Sunday, September 19, 2010

Question 3 addresses a "new area of research":

How to focus on social and cultural aspects of the environments we find on the internet so that we can properly safeguard individual's rights and privacy.

BASIC IDEAS

- as social researchers, safeguards must be implemented to protect individuals rights to privacy online

- each individual should have the right to decide for themselves what and how much others get to know about them

- the type of information people want to keep for themselves differs from culture to culture

- in the US personal information is to be held very privately as to not reveal information that can lead to loss of money and/or property as opposed citizens in other countries who instead find it crucial to safeguard political activities or sexual orientation


Ethical Guidelines

- Obtaining consent is a central aspect of most existing guidelines for research ethics

- Swedish Research Council

1. "the informational requirement stating that the researcher shall, at least in sensitive situations, inform those affected about is or her activity

2. "the requirement of consent, stating that the participants should have the right to decide whether for how long and under what conditions they will take part

- The internet makes us reconsider these initial guidelines on how social life is to be studied especially when it takes place online. It is often impossible for researchers to even contact the users whose contributions they are analyzing.

- The Association of Internet Researchers (AoIR) was founded at the end of the 1990s to be an international resource and support network promoting critical and scholarly internet research independent from traditional disciplines and existing across academic boarders.

- Due to the rapid growth of the internet it is "difficult to foresee all possible situations a researcher might encounter online…makes it virtual impossible to create guidelines that will adequately cover all aspects of internet research.


My Thoughts...

This is a common thread throughout out the document which begs the question: What is ethically sound when obtaining research via the internet?

Inevitably the answer is always some variation of: it depends.

DEFINING PUBLIC AND PRIVATE

- "From the mid-sixteenth century on, 'public' came increasingly to mean activity or authority that was related to or derived from the state while private referred to those activities for spheres of like that were excluded or separated from it."

- The author suggests that public and private not be considered a dichotomy but "rather a continuum."

- Different degrees of private and public:

1. A public environment

2. A semi- public environment is one that is available for most people

3. A semi private environment is one that is available only to some people, perhaps a membership is required

4. Private online environments

- Researchers then have to define wether an environment is "public enough" to study without proper consent.

- Public and private as a perception, Not a Fact: "The fuzzy boundaries between private and public parts of online environments may make if difficult for users to grasp the gradual transition between private and public spaces"

It should be noted that even if a internet environment is admittedly public it may not carry over to the users of the site, who feel more intimate about the users involved.

My Thoughts...

> Problem set:
- a) In the notes on internet research ethics, condense the paragraph beginning "The internet makes us reconsider" into a single sentence that keeps its main points.
- b) Pick up the notes on internet research ethics after their final heading and write the section that follows it.

> Extracted information:

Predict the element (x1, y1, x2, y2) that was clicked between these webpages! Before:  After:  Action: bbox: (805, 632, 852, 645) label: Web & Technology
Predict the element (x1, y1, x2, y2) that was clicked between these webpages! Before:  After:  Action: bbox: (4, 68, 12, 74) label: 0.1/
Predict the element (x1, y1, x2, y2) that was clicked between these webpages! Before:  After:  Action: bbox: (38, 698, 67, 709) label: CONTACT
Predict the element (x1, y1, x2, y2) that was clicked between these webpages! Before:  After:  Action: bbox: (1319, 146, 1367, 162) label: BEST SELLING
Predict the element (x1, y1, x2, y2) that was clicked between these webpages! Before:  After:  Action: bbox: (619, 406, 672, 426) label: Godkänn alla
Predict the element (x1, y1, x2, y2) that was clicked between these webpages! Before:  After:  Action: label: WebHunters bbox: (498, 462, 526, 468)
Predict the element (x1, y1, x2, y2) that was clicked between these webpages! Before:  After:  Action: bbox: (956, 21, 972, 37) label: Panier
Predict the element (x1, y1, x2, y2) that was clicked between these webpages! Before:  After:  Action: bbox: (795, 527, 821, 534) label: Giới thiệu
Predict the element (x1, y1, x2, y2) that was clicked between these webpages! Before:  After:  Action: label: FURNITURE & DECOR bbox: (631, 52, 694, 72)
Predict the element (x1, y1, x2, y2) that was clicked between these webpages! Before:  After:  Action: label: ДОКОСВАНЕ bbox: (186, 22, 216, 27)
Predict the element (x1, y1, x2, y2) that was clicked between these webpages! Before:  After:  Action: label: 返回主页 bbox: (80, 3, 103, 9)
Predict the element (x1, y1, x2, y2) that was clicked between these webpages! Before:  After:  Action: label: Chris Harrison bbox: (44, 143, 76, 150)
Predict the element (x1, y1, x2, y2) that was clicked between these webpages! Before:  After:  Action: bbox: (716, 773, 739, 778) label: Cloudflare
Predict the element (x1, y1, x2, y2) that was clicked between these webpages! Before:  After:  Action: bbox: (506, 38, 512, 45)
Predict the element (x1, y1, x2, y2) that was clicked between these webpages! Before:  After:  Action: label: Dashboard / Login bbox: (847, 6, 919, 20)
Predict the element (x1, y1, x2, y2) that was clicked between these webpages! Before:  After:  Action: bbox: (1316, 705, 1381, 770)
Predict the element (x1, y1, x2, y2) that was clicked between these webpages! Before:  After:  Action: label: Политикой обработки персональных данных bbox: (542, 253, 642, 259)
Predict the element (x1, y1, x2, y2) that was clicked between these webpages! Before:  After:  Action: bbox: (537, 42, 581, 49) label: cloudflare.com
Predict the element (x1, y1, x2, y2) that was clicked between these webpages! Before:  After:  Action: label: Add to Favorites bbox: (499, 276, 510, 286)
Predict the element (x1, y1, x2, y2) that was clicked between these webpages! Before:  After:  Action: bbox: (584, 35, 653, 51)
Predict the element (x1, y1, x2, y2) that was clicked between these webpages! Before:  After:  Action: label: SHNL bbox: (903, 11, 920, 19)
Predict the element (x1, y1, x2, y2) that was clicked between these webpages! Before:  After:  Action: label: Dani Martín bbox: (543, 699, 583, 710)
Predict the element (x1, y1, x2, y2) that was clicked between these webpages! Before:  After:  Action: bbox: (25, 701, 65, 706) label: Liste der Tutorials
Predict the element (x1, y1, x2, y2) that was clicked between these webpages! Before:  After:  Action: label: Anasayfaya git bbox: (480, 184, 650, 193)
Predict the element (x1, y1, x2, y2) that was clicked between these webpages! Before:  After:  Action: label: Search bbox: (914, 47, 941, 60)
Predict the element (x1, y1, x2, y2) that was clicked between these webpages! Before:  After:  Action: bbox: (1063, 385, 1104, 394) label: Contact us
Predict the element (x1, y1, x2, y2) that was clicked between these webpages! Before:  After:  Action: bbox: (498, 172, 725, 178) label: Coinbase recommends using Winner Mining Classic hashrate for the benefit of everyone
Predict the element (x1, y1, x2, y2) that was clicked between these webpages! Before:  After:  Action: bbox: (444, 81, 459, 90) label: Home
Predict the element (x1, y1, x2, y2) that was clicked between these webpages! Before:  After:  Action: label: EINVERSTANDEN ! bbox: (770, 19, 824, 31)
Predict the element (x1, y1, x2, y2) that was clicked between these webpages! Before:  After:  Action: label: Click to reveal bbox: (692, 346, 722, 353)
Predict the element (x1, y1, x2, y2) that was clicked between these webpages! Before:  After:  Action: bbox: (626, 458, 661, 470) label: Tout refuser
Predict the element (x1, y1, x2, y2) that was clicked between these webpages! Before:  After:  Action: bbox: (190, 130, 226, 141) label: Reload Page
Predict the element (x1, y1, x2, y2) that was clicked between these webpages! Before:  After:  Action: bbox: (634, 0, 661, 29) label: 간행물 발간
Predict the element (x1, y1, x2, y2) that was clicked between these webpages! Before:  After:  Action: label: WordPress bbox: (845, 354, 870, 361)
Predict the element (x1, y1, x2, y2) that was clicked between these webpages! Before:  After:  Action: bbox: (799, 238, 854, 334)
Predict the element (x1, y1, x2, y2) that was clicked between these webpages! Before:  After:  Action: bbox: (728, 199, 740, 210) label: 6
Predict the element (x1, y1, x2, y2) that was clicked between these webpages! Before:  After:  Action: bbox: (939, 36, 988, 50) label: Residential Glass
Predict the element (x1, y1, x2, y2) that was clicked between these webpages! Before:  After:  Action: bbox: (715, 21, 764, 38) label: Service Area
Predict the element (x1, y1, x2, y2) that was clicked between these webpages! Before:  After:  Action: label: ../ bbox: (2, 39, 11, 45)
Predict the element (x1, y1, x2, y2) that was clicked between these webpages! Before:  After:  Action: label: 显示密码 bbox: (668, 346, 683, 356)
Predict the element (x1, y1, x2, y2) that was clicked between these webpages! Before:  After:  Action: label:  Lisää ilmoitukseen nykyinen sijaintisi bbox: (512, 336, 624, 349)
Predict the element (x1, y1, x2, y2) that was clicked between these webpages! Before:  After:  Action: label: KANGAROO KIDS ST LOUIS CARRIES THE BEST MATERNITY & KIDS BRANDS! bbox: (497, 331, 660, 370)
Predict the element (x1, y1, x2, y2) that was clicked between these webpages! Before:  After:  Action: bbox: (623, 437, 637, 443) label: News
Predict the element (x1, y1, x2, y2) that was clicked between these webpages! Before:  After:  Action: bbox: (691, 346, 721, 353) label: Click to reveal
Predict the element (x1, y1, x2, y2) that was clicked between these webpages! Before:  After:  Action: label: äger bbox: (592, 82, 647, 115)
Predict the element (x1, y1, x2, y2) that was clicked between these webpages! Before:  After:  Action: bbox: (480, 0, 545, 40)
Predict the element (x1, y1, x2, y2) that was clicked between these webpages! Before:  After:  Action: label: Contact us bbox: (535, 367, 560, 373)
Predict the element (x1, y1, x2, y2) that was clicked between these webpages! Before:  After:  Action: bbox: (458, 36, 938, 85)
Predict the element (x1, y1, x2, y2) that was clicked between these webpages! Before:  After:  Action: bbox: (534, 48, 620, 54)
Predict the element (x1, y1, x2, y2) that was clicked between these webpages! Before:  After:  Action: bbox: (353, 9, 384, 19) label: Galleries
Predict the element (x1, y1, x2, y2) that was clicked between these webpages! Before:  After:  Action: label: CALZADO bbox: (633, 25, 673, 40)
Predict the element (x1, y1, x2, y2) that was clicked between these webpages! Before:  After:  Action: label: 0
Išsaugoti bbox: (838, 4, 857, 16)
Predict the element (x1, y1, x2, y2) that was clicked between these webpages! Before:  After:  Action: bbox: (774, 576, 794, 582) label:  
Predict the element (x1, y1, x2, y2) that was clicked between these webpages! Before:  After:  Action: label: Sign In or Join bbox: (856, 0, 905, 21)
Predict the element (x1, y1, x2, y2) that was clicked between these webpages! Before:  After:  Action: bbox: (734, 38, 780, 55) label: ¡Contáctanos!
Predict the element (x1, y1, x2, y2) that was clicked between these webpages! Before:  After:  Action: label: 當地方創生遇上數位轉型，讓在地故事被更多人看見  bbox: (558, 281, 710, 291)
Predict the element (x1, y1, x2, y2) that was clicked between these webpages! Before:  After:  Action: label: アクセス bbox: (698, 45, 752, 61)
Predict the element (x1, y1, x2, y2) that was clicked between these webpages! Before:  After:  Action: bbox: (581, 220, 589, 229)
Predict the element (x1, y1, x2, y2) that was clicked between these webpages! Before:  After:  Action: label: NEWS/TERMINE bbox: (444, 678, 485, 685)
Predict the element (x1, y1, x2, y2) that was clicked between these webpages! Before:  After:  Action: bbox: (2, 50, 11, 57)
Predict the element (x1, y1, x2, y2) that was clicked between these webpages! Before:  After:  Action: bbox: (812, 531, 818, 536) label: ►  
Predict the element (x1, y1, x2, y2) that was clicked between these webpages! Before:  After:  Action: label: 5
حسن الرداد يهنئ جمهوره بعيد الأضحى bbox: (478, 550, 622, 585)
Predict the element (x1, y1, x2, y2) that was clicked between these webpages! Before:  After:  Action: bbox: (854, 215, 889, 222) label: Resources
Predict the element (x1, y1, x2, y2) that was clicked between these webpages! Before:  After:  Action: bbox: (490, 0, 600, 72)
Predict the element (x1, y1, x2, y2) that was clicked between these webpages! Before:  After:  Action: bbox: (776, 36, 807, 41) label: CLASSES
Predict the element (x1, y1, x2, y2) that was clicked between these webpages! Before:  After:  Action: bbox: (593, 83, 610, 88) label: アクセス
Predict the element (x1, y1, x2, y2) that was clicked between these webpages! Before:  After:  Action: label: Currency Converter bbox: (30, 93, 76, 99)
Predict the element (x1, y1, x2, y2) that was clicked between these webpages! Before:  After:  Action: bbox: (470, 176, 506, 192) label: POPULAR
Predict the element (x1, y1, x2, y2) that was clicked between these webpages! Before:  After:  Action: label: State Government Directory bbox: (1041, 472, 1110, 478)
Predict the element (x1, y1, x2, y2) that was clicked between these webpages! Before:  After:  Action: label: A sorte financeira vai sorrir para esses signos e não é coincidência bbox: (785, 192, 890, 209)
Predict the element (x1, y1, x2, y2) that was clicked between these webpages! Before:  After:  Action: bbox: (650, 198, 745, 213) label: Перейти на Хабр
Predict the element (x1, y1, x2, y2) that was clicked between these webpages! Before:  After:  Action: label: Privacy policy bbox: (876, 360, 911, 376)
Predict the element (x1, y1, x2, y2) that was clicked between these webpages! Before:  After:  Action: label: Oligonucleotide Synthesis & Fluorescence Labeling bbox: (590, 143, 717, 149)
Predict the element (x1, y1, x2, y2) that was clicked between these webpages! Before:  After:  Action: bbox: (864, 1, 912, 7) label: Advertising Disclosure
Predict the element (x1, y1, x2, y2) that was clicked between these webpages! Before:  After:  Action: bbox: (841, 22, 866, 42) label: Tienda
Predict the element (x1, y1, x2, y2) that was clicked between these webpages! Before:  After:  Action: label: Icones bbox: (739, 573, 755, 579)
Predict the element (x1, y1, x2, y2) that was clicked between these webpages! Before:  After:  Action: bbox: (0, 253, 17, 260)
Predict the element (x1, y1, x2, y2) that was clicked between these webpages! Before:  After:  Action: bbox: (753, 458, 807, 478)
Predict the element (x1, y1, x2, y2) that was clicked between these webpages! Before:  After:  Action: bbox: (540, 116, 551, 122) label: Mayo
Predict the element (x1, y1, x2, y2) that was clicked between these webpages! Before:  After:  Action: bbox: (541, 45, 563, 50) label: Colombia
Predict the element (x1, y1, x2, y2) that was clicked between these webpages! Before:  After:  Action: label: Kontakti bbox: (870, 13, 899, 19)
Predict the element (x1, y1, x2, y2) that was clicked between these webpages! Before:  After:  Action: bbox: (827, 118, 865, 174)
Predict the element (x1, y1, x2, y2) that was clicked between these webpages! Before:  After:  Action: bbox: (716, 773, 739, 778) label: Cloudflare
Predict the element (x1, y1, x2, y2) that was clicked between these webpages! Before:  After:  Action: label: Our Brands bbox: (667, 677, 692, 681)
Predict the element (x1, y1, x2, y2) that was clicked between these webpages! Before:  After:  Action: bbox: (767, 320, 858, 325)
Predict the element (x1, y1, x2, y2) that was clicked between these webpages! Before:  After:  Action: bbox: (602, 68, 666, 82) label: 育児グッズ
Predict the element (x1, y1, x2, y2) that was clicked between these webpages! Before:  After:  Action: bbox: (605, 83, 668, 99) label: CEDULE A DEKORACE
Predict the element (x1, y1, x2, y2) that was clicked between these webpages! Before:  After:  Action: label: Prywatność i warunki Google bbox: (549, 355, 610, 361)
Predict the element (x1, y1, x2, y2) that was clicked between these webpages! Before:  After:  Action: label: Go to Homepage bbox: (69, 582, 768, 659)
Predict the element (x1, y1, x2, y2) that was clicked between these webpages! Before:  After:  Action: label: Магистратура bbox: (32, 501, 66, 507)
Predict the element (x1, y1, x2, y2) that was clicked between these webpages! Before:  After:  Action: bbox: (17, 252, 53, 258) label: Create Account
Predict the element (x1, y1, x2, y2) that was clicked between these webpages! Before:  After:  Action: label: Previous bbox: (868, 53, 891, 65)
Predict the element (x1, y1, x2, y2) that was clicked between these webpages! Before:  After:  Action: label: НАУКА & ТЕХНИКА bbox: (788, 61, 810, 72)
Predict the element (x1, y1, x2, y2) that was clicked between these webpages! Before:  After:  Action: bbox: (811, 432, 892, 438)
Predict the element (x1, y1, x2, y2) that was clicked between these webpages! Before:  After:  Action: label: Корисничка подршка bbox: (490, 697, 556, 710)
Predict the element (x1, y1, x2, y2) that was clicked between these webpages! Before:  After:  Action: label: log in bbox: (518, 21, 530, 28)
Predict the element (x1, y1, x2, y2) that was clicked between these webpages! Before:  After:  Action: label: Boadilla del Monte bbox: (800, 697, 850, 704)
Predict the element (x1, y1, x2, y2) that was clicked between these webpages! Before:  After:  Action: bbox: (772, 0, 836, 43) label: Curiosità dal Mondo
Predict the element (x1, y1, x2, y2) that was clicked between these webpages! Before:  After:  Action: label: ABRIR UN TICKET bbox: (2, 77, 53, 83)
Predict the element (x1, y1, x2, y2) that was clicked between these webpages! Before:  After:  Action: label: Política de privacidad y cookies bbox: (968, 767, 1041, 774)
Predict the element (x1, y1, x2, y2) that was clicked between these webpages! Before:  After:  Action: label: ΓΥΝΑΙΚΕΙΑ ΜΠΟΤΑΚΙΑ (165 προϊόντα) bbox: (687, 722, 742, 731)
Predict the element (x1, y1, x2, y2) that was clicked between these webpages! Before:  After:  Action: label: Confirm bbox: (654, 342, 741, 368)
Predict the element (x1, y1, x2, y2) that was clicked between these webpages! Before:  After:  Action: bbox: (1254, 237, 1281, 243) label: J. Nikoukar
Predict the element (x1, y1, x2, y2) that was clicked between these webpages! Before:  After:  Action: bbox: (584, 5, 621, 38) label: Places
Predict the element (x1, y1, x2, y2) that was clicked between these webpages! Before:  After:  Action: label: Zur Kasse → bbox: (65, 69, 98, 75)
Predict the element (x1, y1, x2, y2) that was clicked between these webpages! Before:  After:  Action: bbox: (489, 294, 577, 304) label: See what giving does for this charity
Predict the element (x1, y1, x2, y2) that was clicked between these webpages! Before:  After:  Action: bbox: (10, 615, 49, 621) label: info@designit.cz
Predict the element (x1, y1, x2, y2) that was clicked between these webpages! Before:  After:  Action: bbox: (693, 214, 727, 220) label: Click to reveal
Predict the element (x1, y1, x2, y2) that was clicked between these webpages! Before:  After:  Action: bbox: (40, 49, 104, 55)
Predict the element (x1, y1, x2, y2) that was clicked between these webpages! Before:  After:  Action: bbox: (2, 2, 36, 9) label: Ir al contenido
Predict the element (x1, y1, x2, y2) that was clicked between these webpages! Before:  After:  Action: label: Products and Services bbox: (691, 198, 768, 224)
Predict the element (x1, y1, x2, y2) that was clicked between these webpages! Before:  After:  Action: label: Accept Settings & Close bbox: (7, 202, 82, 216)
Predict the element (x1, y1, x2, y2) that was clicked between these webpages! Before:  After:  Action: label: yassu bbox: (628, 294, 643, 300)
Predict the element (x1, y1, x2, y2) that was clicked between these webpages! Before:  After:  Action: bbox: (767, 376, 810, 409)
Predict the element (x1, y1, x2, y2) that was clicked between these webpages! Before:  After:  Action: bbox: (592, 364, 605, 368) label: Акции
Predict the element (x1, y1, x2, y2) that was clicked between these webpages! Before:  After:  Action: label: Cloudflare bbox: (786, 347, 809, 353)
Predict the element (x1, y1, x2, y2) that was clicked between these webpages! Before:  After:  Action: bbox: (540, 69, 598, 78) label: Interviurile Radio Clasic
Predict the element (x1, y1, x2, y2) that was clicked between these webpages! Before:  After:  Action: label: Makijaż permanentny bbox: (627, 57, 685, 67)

> Answers per task:
- a) Online research forces a rethink of the original guidelines on how social life is studied, since researchers often cannot even contact the users whose contributions they analyze.

- b)
Again, the author undeniable answer to such a query is that: it depends…

USING OFFLINE GUIDELINE FOR ONLINE RESEARCH

Another way to establish proper guidelines in internet research is to look at charachteristcs of OFF line environments.:

1. A public environment - offline equivalent: streets, shopping malls

2. A semi- public environment - offline equivalent: libraries, schools, and hospitals

3. A semi private environment - offline equivalent: clubs and companies

4. Private environment - offline equivalent: private home

CONSIDERING BOTH CONTEXT AND CONTENT

- "We have to consider not only whether the places we wish to study are public or private but also if the content of the communication is public or private."

My Thoughts...

This consideration begins with a seemingly simple question: What kind of content can be considered public enough to be studied without informed consent? Again, the author begs the answer: it depends.

For instance the in today's growing number of reality shows. People personal lives are exposed through out a variety of media and the distinction of private vs. public and sensitive vs. nonsensitive continues to blur.

People sharing their private problems in an online environment tend to feel a sense of camaraderie. Comforted by other people with similar problems to their own. As well as the urge to seek attentions from others even with in a virtual environment There for what may seem private/ sensitive to an observer is not necessarily apprehended so by the individual who exposed it in the first place. This can also work in reverse when it comes to research methods, that is to say, what may be seen to the researcher as non-private and not sensitive may be sensitive to people who use the online environment. So in a nut shell, this Question addresses the proper use of research methods when applied to internet environments and provides the inevitable conclusion of: it depends.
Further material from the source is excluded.